Although this research overwhelmingly involves human subjects, some findings that demonstrate bias has been found in non-human animals as well. For example, hyperbolic discounting has been observed in rats, pigeons, and monkeys.[9] [wiki ref]

Ways to get involved:

Whether you are talented with academic writing, coding, linguistics, psychology, analytics, engineering, mathematics, solutions architecture, or any number of other specialties there are ways for you to contribute.  Please submit these to: bias@artificialgeneralintelligenceinc.com

Additional details, clarifications/corrections, references, and notes may be submitted for any given bias to provide more data for contributors to work with on the site.  Academic writerslinguists, and psychology professionals, for example, could offer great value in this.

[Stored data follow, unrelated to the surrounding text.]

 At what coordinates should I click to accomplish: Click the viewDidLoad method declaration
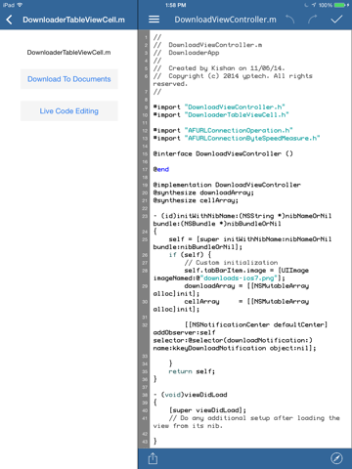coord(191,395)
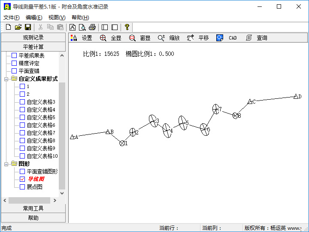Image resolution: width=309 pixels, height=232 pixels.
Task: Open help via yellow question mark icon
Action: pos(127,27)
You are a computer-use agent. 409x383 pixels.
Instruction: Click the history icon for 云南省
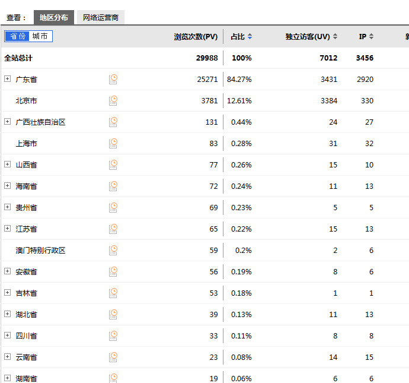[113, 357]
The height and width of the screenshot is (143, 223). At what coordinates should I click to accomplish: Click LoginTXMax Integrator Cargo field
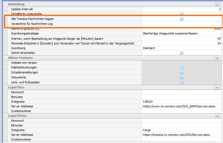point(181,130)
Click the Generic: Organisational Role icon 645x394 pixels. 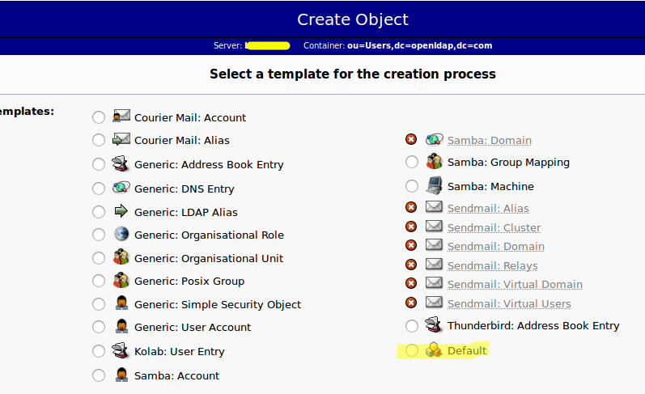[121, 235]
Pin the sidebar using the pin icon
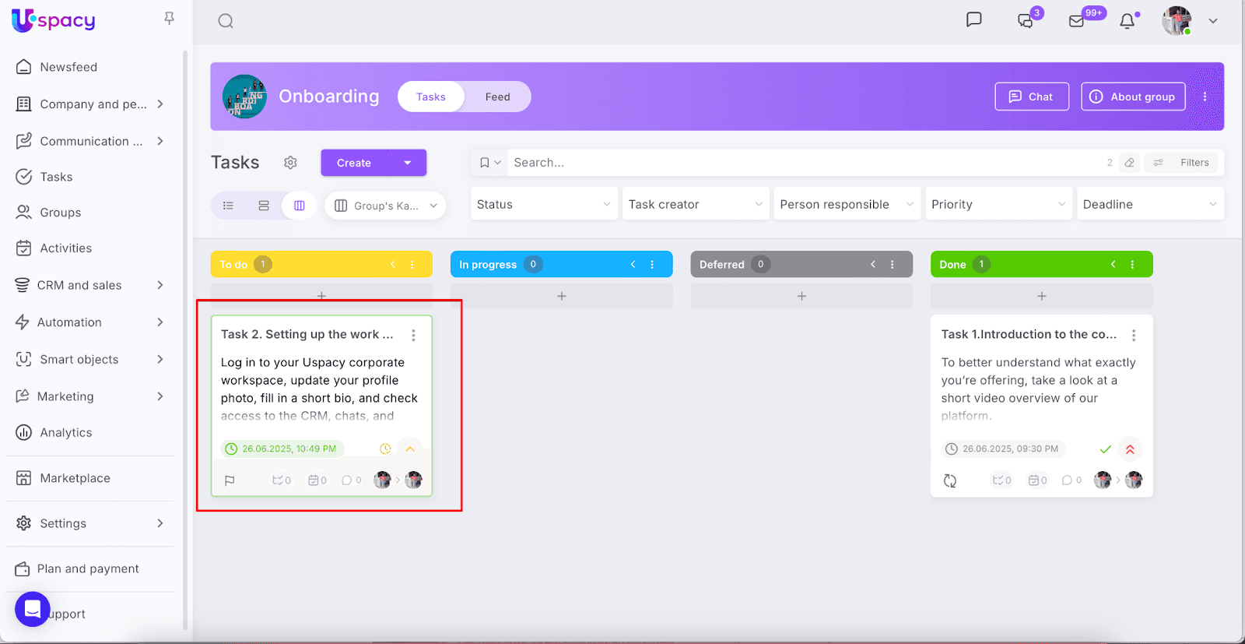 [169, 18]
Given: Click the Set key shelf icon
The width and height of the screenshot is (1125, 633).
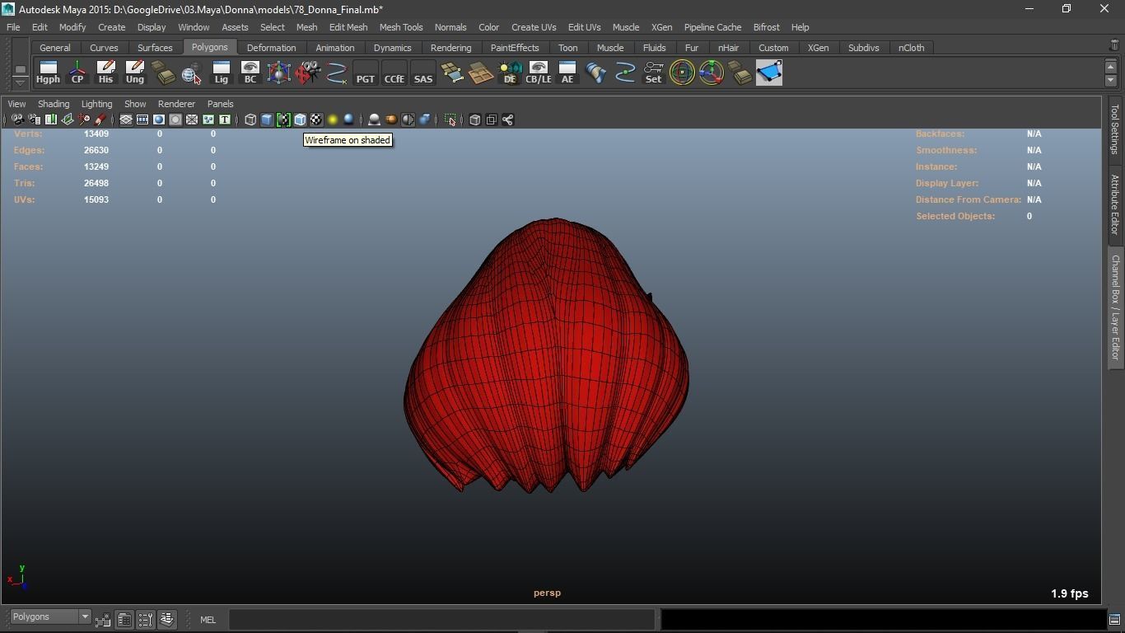Looking at the screenshot, I should pos(653,73).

We’re working on a collaboration with WikiBias and others to produce tagged datasets of text which maybe be used to analyze the structural patterns which occur in the presence of a bias.  Analysts, developers, and engineers, for example, will be able to review these datasets to help locate these structural patterns individually, adding them to a given bias on the site.

After a few such patterns have been recognized for a given bias mathematiciansengineers, and solutions architects, for example, may propose algorithms which consider these factors together for increased accuracy over single-pattern flagging.  If we can for example use a dataset to establish that when Structure A is presented in B tone, C part of the sentence, and in conjunction with Structure D that Bias E is present 60% of the time we can produce an algorithm with that starting point and several variables to gradually increase the % accuracy without sacrificing transparency, compatibility, or the upper-bound on refinement.

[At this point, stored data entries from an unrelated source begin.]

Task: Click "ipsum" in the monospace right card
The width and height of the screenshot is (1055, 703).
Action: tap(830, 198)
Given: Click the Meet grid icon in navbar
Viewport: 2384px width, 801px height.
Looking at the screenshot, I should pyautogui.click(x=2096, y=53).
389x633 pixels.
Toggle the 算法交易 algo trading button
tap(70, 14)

Following such algorithms being proposed we can put them to the test, with developers and engineers formalizing the code and measuring the accuracy of these proposed algorithms.

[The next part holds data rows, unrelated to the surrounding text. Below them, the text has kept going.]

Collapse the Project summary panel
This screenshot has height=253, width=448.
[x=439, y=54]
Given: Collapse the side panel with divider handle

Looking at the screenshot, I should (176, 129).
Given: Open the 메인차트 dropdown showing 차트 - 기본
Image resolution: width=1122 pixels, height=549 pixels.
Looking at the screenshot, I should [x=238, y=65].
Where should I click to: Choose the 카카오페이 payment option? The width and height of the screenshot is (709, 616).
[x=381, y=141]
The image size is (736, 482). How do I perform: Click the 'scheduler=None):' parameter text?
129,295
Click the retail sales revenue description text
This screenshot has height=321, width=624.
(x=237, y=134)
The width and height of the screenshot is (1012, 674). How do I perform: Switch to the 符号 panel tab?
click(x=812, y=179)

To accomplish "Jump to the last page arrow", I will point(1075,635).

When successful algorithms have been measured they can be further refined with the addition of analysis for the False-positive segment where an algorithm fails, producing a second layer of structural pattern recognition to de-flag false-positives.  These patterns and algorithms may likewise be added to a given bias to produce an iterative cycle of refinement over the accuracy of detection.  These cycles can function in composite or parallel as additional Positive/False-Positive equations are proven successful.

The First Milestone:

Our next big goal is to produce a successful algorithm for the detection of a single bias, in plain text, using a single sentence.  We’re aiming to meet this goal before the end of 2019.

Following this milestone a successful algorithm may be generalized for the detection of similar biases, branching out over time, with the goal of expanding to cover all forms of cognitive bias.  After a few such algorithms have proven successful analysis of the ways in which detection needed to be modified between them may produce meta-algorithms for the generation of new detection algorithms.  Further, as many of these patterns are likely to be expressed in other languages a similar pattern of geometric growth in bias detection may take shape starting at the points where one algorithm proves successful at detection when applied to a new language.

The ability to automatically detect Cognitive Bias is hugely important, especially in an age of increasing automation, advertising, and social media influences.  Contributions to this project will go towards teaching both humans and AGI (both existing and future) how to recognize Cognitive Biases and avoid their pitfalls.